December 9, 2011

Falling into Normality

Hello my blog monsters, how are we doing today? I'm reporting to you from my stone step in the sunshine of my city center. What could be sweeter? I'm waiting to go birthday present shopping with a friend but I can only pray she's taking her time. I am quite content here. I have people in my sight, music in my ears and warmth in my heart.

This week marks my third month in Italy; I cannot believe that I've been here for such a short time but I really haven't felt the comfort of Casa 1055 in decades. I am better and worse and invincible and vulnerable. Did you follow that? Me neither. However, no matter what my current emotions involve, I have created (or maybe discovered) something in myself that cannot be diminished. It's a spark, a glow, call it what you please. It's a peace / tranquility / realization - it keeps my smiles bubbly and my spirits high. It's the sincere understanding that I am lucky. Yeah, to be in Italy but what the hell - also to be healthy and happy and loved. Maybe I have too much thinking time on my hands or all the philosophy I'm studying in school is giving me a fever... oh well. This is me now!

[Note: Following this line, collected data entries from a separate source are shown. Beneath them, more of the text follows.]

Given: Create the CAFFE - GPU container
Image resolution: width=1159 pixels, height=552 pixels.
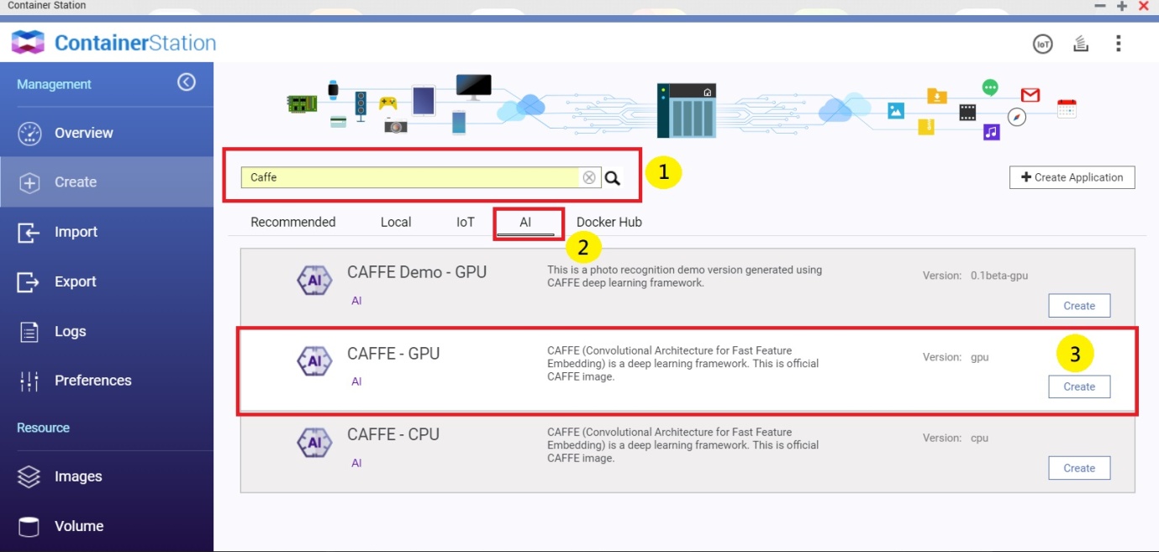Looking at the screenshot, I should 1079,386.
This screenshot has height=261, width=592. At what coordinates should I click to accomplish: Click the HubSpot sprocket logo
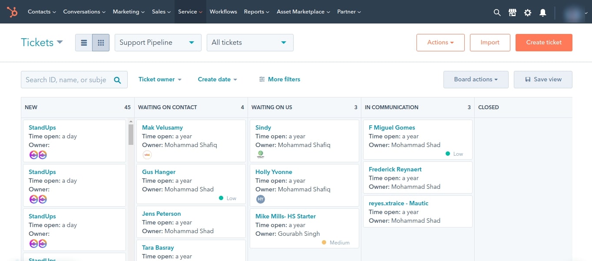coord(11,12)
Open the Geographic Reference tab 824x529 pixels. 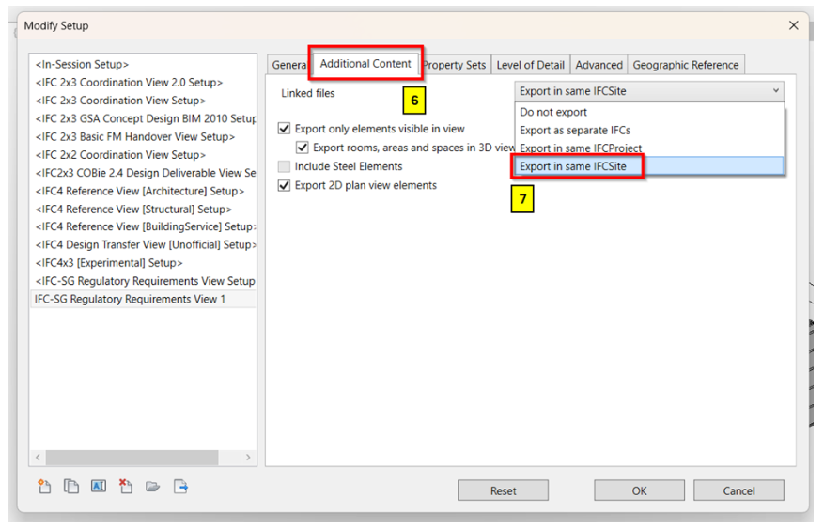click(x=686, y=65)
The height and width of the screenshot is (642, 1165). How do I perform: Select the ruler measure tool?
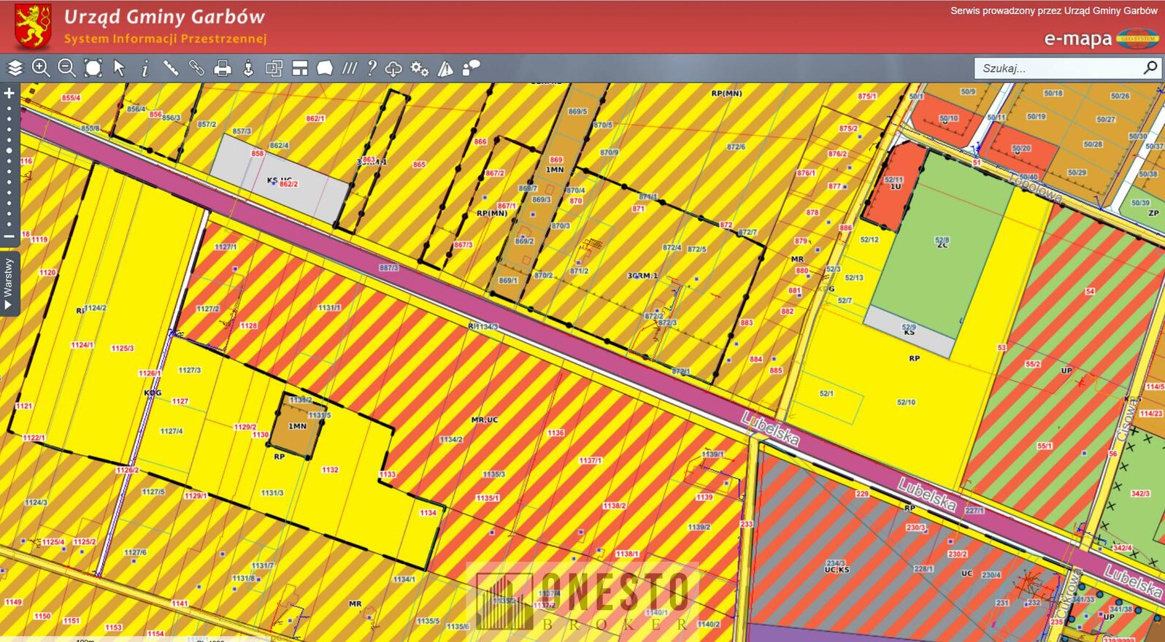(171, 69)
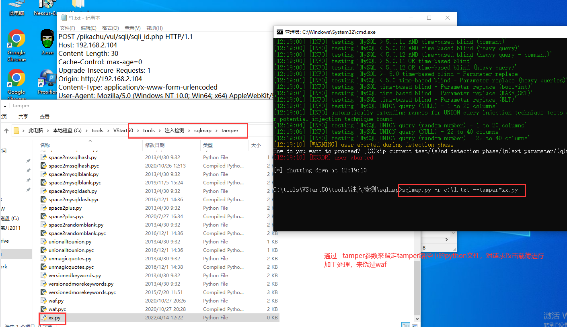Viewport: 567px width, 327px height.
Task: Select the waf.py file
Action: click(56, 301)

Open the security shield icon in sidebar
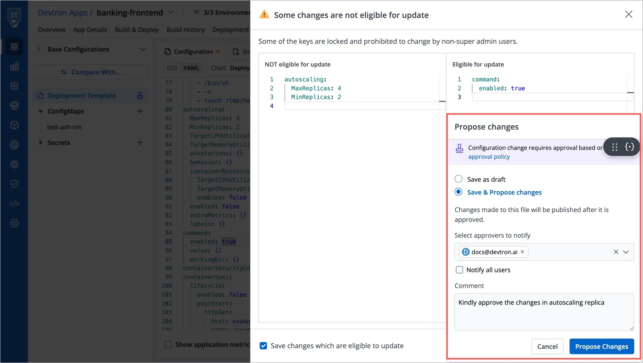(14, 184)
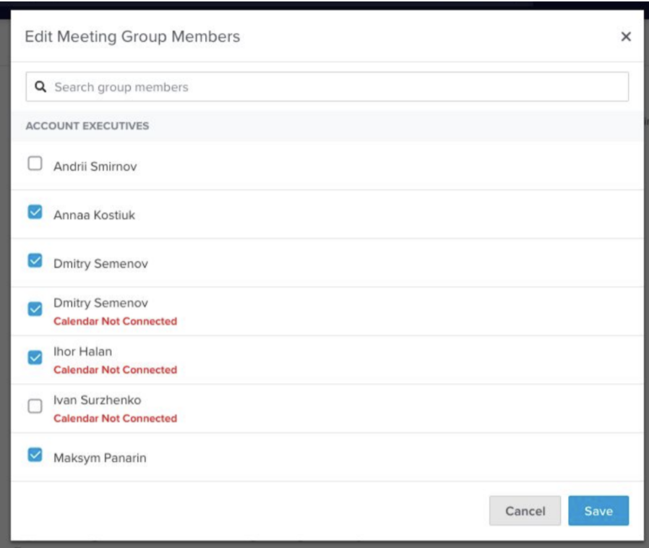The width and height of the screenshot is (649, 548).
Task: Untick the Maksym Panarin checkbox
Action: [34, 455]
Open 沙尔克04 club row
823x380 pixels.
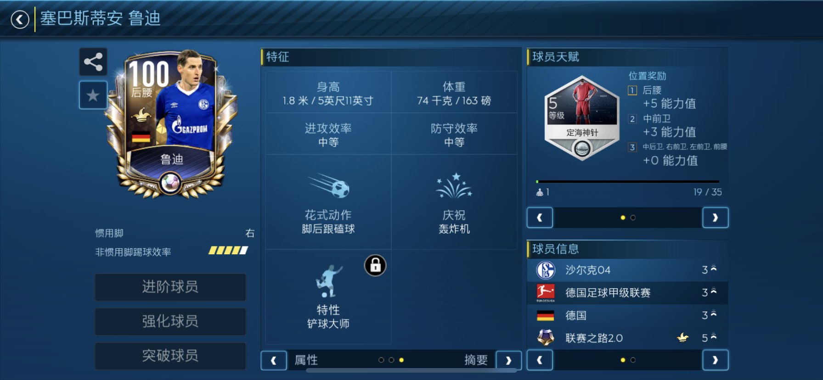point(627,270)
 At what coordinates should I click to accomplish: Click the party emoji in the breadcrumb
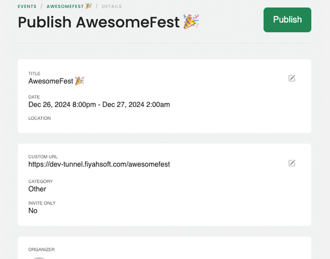(89, 6)
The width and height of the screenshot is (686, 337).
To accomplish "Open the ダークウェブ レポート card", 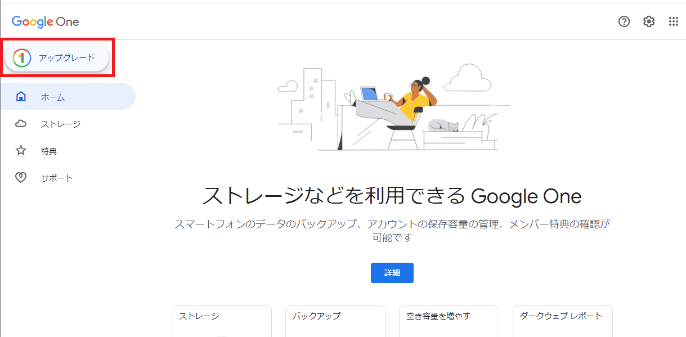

Despite my peaceful routine, I still walk
around like....
By the recommendation of Mamma Carla, I have joined two "groups."  I don't know how to better explain it but it reminds me a little of youth group in the volunteering aspect. However, our discussions are running a little deeper. In one, we have started a discussion on politics - impact, importance, Italy, etc. Sounds dead-beat boring but it's a really useful way to become informed and listen to the educated opinions of some friends. In the other, I am more active. We are smaller in numbers and therefore have greater freedom for a broader discussion. We just began a six-week debate on the death penalty. I, of course, am quite the useful tool for them. So many questions, so little time! I'll keep you updated- this should get interesting.

School is status-quo. Friends are status-quo. Family is, hey - you guessed it, status-quo. Mamma Carla hid one of Fede's Christmas presents in the house so my parents and I love to spend our quiet evenings watching him tear the place up in search of his golden treasure. He's still the greatest guy ever; I'm obsessed. I'll tell all my lovely Christmas-is-coming stories soon, promise. Until then, stay beautiful.

"Traveling is a brutality. It forces you to trust strangers and to lose sight of all that familiar comfort of home and friends. You are constantly off balance. Nothing is yours except the essential things – air, sleep, dreams, the sea, the sky – all things tending towards the eternal or what we imagine of it."

1 comment:

  1. Natalie the philosopher!!!. Well written and well thought out, or is it just your mind wandering. Whatever it is it's nice to experience.